The program also made adjustments when most colleges stopped requiring SAT and ACT scores.
“We had always provided ACT and SAT test prep,” said Hubbard. “We have removed the test prep because that is not where the high need is. We spend far more time on essay prep now.”
With the elimination of test scores, Hubbard said more schools are focused on grade-point averages and the personal statement essays.
“They are really looking at the personal statement as a chance for you to jump off that page of numbers and facts and figures and just tell who you are and why you will be successful,” said Hubbard.
Writing coaches are brought in for the students, and before the girls even put pen to paper, they get comfortable opening up with a vulnerability exercise.
“We want our girls to find a way to verbalize and articulate who they are, where they come from and more importantly, where they are going,” said Hubbard.
Shen said her time with her writing coach stood out as the most valuable aspect of the program.
“I got paired with a student from UC San Diego and it was really helpful, because that is one of the schools that I applied for.
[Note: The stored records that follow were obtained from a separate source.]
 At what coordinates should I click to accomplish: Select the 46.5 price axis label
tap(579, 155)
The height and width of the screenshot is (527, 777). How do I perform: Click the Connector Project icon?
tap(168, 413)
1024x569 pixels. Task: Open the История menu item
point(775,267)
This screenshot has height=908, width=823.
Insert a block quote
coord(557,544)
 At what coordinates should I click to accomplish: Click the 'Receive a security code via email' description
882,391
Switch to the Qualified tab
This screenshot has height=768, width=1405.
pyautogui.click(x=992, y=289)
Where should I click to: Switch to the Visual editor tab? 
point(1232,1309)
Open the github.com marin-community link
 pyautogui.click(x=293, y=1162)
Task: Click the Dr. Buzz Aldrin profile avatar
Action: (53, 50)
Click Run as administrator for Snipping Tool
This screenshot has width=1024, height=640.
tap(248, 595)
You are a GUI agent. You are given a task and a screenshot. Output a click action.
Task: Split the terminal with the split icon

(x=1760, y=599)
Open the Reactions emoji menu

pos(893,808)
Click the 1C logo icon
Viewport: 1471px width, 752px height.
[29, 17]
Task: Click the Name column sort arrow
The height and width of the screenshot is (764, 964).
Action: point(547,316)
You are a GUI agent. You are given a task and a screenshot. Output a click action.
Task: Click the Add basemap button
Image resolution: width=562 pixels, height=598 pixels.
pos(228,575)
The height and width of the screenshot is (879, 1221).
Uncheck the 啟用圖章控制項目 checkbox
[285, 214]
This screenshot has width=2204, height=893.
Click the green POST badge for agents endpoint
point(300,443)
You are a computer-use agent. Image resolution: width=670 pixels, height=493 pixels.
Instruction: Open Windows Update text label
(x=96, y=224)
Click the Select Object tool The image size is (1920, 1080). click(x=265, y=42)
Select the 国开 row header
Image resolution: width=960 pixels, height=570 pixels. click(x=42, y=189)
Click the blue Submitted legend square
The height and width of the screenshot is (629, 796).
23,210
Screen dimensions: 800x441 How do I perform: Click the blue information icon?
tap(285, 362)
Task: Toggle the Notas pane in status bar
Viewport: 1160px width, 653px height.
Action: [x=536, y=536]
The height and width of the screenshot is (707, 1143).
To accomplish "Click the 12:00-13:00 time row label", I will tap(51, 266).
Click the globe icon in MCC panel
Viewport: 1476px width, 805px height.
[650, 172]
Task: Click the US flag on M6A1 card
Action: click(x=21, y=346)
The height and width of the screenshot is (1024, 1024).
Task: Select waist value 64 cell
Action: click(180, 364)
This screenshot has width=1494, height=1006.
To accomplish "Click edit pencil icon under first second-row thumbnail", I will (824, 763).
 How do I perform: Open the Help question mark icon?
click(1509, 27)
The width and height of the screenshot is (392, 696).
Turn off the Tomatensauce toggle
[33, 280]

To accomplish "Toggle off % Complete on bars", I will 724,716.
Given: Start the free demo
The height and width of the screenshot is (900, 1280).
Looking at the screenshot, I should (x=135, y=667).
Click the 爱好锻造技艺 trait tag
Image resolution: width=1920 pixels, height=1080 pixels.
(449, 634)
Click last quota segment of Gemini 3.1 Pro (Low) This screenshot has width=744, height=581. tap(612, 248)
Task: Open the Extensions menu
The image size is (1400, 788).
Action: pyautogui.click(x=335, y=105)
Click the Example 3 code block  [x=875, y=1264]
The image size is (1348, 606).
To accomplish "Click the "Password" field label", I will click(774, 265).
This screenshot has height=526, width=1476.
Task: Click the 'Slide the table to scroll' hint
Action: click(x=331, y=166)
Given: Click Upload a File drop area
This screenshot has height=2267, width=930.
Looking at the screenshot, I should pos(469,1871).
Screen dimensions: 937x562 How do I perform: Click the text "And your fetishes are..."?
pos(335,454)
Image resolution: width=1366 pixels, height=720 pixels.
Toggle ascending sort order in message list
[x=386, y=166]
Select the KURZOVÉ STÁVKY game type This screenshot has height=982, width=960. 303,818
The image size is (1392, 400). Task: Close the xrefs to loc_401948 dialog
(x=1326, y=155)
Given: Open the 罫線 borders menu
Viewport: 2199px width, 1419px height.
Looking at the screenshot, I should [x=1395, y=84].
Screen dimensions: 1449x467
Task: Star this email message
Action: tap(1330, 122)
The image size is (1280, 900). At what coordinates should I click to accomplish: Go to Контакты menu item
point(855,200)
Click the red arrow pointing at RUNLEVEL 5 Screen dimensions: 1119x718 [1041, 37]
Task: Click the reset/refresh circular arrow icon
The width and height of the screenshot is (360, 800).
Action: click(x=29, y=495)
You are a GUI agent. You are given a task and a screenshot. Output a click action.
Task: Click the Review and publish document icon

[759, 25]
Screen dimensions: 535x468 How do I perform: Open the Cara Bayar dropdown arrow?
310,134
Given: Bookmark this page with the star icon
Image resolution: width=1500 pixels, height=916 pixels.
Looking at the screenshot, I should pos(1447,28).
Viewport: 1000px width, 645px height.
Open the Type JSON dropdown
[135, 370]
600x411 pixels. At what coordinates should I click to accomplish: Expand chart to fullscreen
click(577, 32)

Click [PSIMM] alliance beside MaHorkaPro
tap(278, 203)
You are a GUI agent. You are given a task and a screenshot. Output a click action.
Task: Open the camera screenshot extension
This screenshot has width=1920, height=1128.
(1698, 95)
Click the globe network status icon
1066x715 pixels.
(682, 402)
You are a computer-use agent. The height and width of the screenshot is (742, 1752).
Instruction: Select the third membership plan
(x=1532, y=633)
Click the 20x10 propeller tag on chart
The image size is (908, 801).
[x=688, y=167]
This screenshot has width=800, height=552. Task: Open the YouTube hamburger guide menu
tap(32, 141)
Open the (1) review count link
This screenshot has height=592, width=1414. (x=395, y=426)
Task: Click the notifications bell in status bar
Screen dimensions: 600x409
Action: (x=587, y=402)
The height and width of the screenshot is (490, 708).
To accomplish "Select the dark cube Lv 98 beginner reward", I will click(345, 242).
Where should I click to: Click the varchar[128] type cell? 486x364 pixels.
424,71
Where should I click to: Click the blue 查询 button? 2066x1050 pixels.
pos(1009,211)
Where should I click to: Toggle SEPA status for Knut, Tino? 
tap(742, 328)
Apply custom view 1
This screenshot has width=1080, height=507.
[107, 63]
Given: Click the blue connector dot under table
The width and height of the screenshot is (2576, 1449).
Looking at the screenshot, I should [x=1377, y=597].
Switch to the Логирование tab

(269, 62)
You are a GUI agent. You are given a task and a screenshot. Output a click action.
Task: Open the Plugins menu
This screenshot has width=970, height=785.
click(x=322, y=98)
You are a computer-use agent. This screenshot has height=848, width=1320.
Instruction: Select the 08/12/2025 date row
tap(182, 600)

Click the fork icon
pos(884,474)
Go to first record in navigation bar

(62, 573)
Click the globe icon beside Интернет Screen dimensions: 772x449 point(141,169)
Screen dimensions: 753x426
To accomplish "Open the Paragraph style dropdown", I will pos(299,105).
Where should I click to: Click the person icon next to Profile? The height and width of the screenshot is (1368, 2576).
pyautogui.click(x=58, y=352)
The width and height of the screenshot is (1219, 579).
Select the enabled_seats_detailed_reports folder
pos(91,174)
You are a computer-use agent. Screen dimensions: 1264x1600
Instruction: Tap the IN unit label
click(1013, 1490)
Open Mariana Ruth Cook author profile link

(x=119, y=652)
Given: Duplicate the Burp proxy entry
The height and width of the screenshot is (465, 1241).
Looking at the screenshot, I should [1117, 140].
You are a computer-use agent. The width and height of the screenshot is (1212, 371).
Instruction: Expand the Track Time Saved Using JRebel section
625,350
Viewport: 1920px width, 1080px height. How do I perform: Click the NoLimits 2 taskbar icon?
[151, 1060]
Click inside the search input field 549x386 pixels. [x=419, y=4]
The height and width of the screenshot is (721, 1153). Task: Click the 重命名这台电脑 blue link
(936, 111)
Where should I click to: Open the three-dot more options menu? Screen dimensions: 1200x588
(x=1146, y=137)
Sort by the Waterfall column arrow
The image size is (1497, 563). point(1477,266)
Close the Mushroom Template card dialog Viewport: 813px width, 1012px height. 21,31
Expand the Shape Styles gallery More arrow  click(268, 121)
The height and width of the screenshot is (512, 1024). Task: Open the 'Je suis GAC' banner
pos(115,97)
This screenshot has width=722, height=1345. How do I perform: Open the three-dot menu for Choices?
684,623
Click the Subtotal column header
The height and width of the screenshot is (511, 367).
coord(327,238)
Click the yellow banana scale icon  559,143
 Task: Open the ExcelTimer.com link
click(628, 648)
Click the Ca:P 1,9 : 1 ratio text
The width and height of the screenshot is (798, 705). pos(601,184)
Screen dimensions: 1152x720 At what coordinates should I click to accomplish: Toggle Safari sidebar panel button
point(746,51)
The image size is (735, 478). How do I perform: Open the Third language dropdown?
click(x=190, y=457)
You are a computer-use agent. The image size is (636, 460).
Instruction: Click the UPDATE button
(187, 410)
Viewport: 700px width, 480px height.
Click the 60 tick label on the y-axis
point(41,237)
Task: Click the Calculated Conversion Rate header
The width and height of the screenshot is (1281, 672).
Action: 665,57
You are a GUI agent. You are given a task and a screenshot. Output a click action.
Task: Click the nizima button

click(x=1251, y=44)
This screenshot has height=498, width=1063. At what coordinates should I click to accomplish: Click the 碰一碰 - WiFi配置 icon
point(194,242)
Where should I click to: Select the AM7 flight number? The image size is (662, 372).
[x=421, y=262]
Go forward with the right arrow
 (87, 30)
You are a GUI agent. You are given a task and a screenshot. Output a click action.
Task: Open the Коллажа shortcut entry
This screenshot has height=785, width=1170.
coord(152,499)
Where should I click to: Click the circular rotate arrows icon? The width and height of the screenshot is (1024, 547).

I was able to ask her all about housing, all about the environment at UC San Diego.”
Shen said her writing coach was also more accessible than the resources at school.
“Personally, at my school if I wanted to have my English teacher review my essay, we had to make appointments,” said Shen. “That was once a month, depending on if you get an appointment in time.”
Meetings with her writing coach took place weekly, and Shen said her coach answered questions via email and hosted office hours.
“I was doing my activities list, and it was the day before I was supposed to turn it in, and she stayed up late at night to go over it with me,” said Shen.
Shen, who plans to pursue pharmaceutical science or chemistry in college, said her applications are completed and in on time largely due in part to Grad Lab. She highly recommends the program to other local students.
“I think if they have the chance to join the College Bound Grad Lab, they should join,” Shen said.
Beginning in January 2022, the program will open up to girls in the ninth through 11th grades, and the program will explore career readiness and mental health along with college planning.
Hubbard said she is confident the program can be valuable to any girl who wants to attend college.
“If you have the will and the drive,” said Hubbard. “We can get you there.”